Good morning!
Here today with a submission for Brief Endorsements, a new series in which I endorse something in under a thousand words (my deranged version of brief). Last month I endorsed short-term habits.
Today’s endorsement: Live your lowest potential
I’ve mostly felt too scattered to listen to podcasts lately, but somehow I keep finding time for Poog. Poog is technically a comedic podcast about “wellness,” but it actually covers whatever the hosts Jacqueline Novak and Kate Berlant are thinking in a given week, from open-casket funerals to trying too hard at restaurants. I’m jealous of Jacqueline and Kate’s ability to make their neuroticism funny, a skill I’m convinced could transform my personality, but mostly I’m just happy they exist. It’s not unusual that I want to write something down that one of them says, but in a recent episode, I finally did.
It was something Jacqueline heard in a lecture that morning, by a mystic named Caroline Myss, who Jacqueline is obsessed with. I’d never heard of her, but Jacqueline later texted me a clip of the lecture in question, from Myss’s audiobook Entering the Castle: “People want to know, ‘What’s my highest potential?’ when they can’t function at their lowest,” Myss says of the people who attend her workshops. “Why do they always want, ‘Gimme gimme everything! Give me big huge!’ when they can’t function at their lowest? How greedy is that?”
On the podcast, Jacqueline translates this to Kate: “They like, can’t get out of bed, they can’t command their spirit to forgive their friend,” yet they’re fixated on reaching their highest potential. Jacqueline explains that, in her own life, she typically aims for the “the biggest, most-upstream essential thing” and works backwards from there, but wonders if instead she ought to try living her lowest potential well. “Like, literally get my shit together around, you know, my laundry,” she says. “I’m always dismissing the small, and then I find myself absolutely crushed by mess.”

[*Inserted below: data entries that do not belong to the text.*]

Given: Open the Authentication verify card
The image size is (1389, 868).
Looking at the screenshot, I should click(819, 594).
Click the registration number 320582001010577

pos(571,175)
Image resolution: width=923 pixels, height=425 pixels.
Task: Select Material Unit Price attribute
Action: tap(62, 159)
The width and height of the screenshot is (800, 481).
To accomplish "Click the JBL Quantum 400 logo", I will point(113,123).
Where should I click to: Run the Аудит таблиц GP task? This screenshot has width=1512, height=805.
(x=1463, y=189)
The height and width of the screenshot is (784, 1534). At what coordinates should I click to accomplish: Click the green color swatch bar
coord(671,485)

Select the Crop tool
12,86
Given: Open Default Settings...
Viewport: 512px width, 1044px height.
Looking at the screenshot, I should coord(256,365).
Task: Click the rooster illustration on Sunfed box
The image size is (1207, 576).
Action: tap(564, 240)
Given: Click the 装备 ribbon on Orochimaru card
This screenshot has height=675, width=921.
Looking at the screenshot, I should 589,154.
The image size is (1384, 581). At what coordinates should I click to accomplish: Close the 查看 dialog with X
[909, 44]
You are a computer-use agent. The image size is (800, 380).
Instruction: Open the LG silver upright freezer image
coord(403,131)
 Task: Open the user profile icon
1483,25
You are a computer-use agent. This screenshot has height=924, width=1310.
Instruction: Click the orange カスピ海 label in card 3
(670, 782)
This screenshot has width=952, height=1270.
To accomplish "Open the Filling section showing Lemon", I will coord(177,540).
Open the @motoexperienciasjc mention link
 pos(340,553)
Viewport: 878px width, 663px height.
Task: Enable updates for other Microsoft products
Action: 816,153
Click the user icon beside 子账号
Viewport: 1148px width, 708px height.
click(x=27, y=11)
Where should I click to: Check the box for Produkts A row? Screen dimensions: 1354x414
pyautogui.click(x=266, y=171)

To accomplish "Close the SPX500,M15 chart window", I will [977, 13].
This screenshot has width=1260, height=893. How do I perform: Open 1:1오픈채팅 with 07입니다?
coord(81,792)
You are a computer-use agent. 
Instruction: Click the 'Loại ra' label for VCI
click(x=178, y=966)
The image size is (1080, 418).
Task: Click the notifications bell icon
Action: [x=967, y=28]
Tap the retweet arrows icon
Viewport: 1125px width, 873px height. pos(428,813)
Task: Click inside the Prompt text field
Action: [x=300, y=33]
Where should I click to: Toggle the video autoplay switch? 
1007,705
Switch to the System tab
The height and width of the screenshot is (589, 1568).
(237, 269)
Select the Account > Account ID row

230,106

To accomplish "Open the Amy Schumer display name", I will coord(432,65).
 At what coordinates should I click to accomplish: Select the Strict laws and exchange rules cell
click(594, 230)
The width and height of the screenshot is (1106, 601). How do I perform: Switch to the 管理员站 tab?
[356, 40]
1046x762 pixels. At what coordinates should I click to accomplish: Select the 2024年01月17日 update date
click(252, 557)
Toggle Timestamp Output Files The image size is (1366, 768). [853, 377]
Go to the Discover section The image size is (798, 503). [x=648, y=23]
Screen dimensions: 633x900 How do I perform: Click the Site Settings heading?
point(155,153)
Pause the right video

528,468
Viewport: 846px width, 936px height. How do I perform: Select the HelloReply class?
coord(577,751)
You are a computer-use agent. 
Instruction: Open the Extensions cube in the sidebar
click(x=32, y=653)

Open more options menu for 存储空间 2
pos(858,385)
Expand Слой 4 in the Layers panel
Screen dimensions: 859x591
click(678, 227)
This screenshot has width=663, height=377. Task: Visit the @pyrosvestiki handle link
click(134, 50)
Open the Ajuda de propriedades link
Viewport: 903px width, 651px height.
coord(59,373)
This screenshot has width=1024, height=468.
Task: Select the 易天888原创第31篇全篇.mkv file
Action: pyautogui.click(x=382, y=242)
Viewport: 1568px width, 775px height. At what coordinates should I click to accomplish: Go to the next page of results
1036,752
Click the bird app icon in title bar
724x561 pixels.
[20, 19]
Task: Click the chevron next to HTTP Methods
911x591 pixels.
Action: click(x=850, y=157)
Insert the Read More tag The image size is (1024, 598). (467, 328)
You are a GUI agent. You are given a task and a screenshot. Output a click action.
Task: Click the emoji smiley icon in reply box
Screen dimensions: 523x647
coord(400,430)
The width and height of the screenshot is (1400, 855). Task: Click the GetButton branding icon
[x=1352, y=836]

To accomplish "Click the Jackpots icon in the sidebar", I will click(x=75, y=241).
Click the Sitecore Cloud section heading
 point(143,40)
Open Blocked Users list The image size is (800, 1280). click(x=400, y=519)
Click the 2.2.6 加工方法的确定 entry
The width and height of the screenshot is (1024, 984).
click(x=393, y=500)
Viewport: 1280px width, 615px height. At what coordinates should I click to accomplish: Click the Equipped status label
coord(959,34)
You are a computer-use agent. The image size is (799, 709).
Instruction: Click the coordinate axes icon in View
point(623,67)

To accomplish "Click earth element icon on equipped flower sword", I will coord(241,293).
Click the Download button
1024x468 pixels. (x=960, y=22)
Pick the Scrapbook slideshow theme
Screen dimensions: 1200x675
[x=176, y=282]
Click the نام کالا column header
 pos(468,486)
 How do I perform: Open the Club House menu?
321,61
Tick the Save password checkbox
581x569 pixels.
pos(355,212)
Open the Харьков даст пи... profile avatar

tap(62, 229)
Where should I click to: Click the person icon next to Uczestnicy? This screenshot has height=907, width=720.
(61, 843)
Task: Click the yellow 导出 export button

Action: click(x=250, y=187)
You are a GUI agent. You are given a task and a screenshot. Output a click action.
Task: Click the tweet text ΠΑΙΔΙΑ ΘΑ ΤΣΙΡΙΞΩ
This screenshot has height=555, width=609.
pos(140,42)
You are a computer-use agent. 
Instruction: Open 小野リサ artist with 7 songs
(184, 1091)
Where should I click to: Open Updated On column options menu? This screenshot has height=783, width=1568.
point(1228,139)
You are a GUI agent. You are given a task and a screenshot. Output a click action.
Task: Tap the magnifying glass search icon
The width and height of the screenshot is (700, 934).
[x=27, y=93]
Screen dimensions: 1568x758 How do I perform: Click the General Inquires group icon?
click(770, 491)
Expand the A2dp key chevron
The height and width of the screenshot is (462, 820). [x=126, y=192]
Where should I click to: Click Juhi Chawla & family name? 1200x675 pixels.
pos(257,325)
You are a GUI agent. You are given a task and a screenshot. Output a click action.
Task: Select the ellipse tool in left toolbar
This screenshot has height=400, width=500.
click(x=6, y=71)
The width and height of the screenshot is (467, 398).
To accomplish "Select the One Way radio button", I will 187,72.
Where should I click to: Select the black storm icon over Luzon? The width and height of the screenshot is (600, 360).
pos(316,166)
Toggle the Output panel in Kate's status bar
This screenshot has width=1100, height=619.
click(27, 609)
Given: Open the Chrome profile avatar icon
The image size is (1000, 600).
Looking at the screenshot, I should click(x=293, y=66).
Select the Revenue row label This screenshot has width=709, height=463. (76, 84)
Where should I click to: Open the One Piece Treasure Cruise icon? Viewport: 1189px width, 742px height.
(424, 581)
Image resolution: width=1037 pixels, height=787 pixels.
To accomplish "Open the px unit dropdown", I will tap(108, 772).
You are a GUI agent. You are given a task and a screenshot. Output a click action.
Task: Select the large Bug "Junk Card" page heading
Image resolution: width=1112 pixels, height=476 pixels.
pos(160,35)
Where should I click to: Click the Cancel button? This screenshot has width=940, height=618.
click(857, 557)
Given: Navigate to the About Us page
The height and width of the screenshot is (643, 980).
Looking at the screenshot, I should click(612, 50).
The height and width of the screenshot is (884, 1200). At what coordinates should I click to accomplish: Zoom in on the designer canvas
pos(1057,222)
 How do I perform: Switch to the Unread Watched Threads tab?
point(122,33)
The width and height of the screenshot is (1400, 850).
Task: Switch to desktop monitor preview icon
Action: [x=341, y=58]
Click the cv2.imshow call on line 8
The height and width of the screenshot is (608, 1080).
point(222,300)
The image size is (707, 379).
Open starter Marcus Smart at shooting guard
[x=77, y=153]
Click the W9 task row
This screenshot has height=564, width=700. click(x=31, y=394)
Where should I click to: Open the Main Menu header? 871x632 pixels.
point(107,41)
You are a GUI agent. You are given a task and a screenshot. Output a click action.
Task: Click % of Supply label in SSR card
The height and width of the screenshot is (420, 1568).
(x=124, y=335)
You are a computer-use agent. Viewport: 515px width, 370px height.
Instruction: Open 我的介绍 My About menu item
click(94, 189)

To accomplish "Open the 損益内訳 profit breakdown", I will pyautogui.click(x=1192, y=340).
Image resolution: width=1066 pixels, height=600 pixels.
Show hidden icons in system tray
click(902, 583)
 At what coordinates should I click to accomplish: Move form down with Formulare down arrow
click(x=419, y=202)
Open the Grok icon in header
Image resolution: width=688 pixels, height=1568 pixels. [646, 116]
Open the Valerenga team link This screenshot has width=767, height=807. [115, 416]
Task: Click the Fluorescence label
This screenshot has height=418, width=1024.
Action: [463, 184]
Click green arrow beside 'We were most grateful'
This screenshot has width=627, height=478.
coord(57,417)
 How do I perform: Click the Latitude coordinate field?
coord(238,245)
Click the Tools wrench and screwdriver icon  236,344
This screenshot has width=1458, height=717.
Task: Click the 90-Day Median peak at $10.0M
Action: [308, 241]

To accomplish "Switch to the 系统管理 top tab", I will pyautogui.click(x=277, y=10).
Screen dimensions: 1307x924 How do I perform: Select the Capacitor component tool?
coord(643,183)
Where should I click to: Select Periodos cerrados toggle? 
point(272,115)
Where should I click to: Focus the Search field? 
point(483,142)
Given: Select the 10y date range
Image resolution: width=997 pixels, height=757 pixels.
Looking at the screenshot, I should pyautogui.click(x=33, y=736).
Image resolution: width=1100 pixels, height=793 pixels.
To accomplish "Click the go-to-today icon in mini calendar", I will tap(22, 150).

I Googled Myss and don’t think I’m her intended audience (the subtitle of her audiobook is “Exploring Your Mystical Experience of God” 👀), but I love the sentiment. If you’ve been reading my newsletter lately you’ve probably gathered that I’ve become fixated on turning away from big dreams in pursuit of the best, most alive version of my simplest self, which I guess is a way of saying I’m aiming low. It’s not that I don’t value big dreams, or think they can’t precede little ones, I just think it’s easy to over-invest in their possibilities, and easy to under-estimate the promise of more humble goals. Of course all this depends on the sort of person you are; surely the inverse is true for many.
For me aiming low means getting into a rhythm with my apartment, maintaining relationships with my friends, my family, my neighbors, going outside, trying new things, hitting my deadlines. Even my more spiritual aims are fairly mundane: being honest about complicated feelings, living the questions, staying present, generally not panicking when I experience a typical course of human emotion (my Everest). Obviously investing in these pursuits won’t lead me to new, vibrating planes of existence or high-visibility success. None of them are overtly ambitious or particularly “shareable.” But they change everything.
I think modern discourse struggles to emphasize these things because they don’t translate digitally. I thought of this yesterday when I watched two friends laugh easily together on the train, and again when I saw a woman sitting outside a cafe this morning, writing in a little notebook. Admittedly these are classically romantic vignettes, but I get it. All three of them emitted a kind of small-scale self-possession; nothing bigger than a flash of human connection or presence, qualities that are hard to codify or commodify online, and so have come to seem forgettable, or like a given, or even saccharine. I’m not sure what types of things Myss or Jacqueline actually deem “high potential” versus low, but that’s where my mind goes: to big, shareable achievements versus small, quotidien ones. I guess plenty of people try to transform those things into public triumphs, but by then the real achievement has passed and the actual effect is PR.
Social media cheapens most things, and I’ll never run out of new ways to say it. Something I appreciate about this newsletter is how consistently it reminds me that being perceived well is an ill-conceived goal. Whenever I focus more on the outcome of the work than my experience producing it, both suffer. Maybe that’s why I’ve turned so inward about the process—scaling back my ambitions, seeking out more grounded, accessible goals. Sometimes it feels like the only thing that matters.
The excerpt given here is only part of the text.